Task to carry out: With images excluded, write out each entry below exactly as given.

━━ Information given ━━

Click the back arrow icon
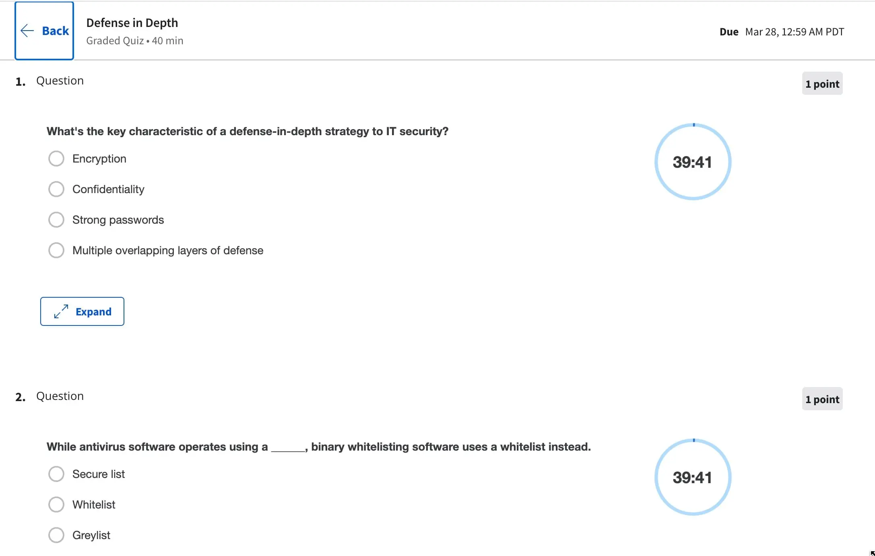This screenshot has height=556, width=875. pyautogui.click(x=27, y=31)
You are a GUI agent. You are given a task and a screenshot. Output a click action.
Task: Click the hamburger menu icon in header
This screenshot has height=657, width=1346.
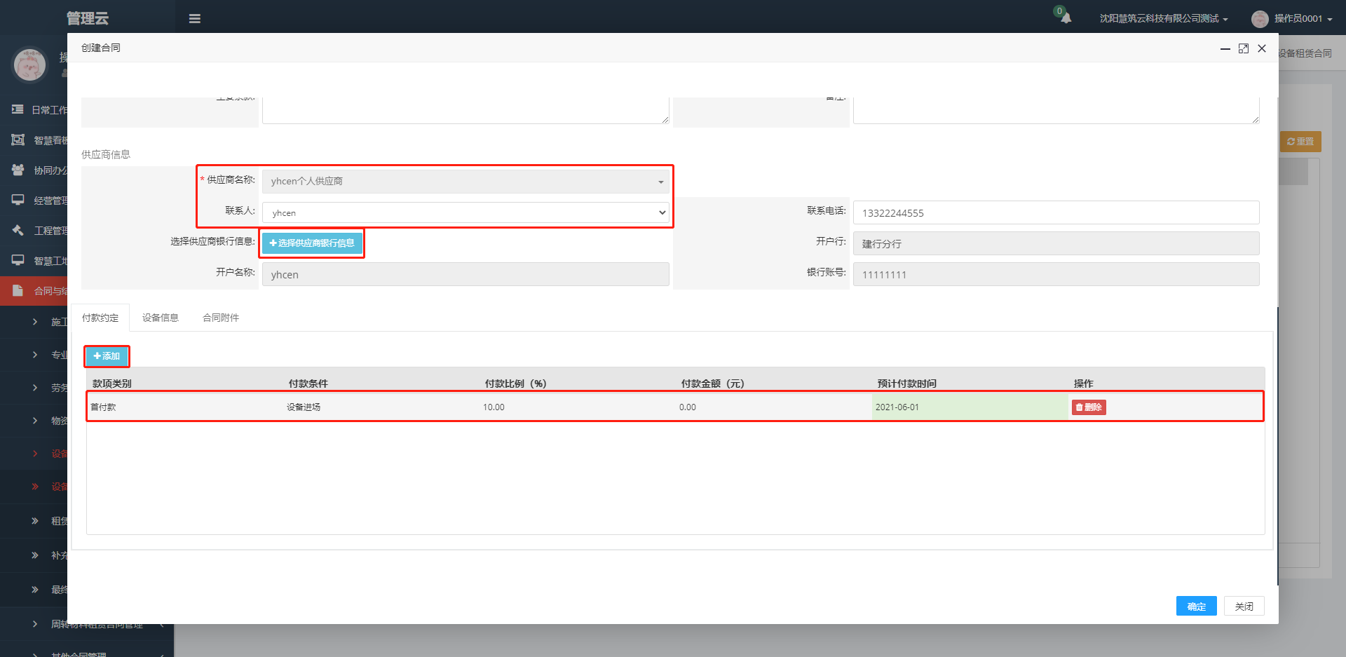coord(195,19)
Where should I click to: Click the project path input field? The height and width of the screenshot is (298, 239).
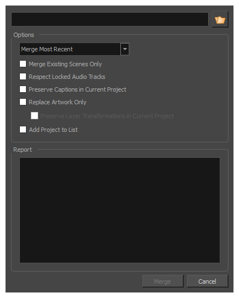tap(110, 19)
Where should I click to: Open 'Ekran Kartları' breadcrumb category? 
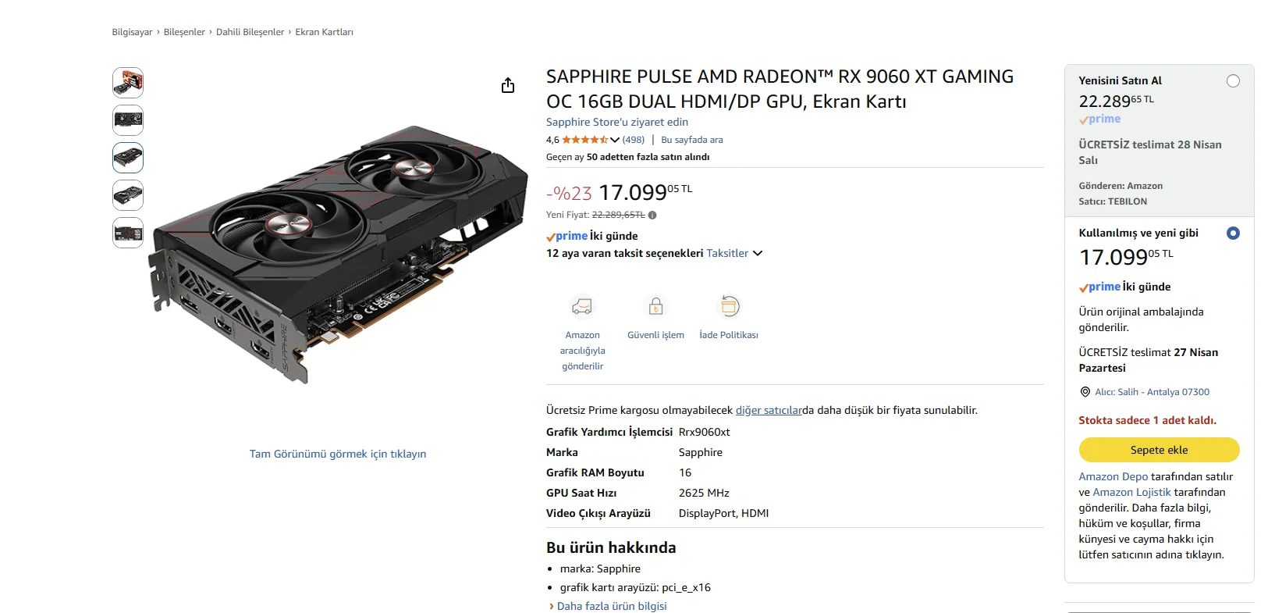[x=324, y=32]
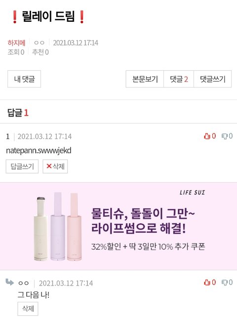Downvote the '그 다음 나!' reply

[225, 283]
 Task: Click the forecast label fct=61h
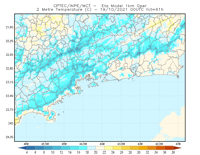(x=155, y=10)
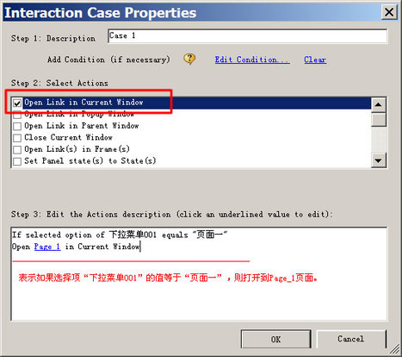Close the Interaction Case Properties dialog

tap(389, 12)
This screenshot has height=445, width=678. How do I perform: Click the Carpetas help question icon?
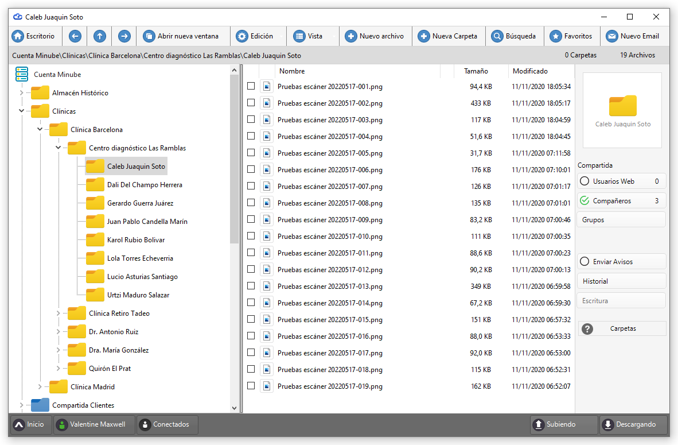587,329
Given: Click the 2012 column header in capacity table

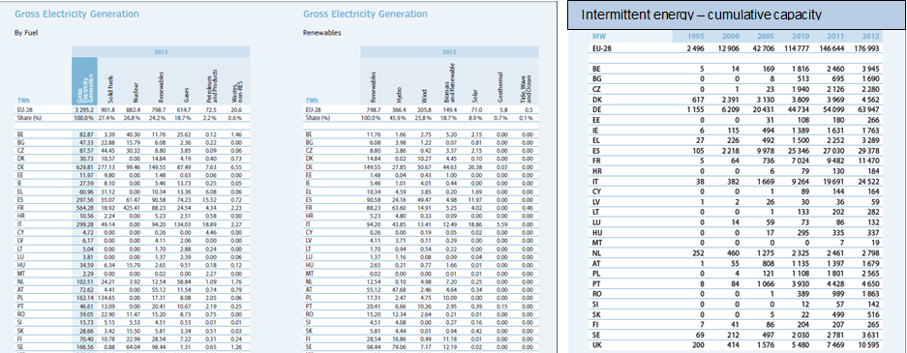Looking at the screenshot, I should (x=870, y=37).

━━━

Response area:
Click the back arrow icon
This screenshot has height=556, width=875. pyautogui.click(x=27, y=31)
You are a GUI agent. You are given a task and a screenshot. Output a click action.
Task: Click the hamburger menu icon in header
This screenshot has height=657, width=1346.
coord(195,19)
Where should I click to: Click the project path input field? The height and width of the screenshot is (298, 239).
tap(110, 19)
Where should I click to: Open 'Ekran Kartları' breadcrumb category? 
[x=324, y=32]
Downvote the '그 다음 나!' reply

[225, 283]
 Task: Click the forecast label fct=61h
(x=155, y=10)
Close the Interaction Case Properties dialog

tap(389, 12)
This screenshot has height=445, width=678. How do I perform: Click the Carpetas help question icon?
587,329
Given: Click the 2012 column header in capacity table

Looking at the screenshot, I should (x=870, y=37).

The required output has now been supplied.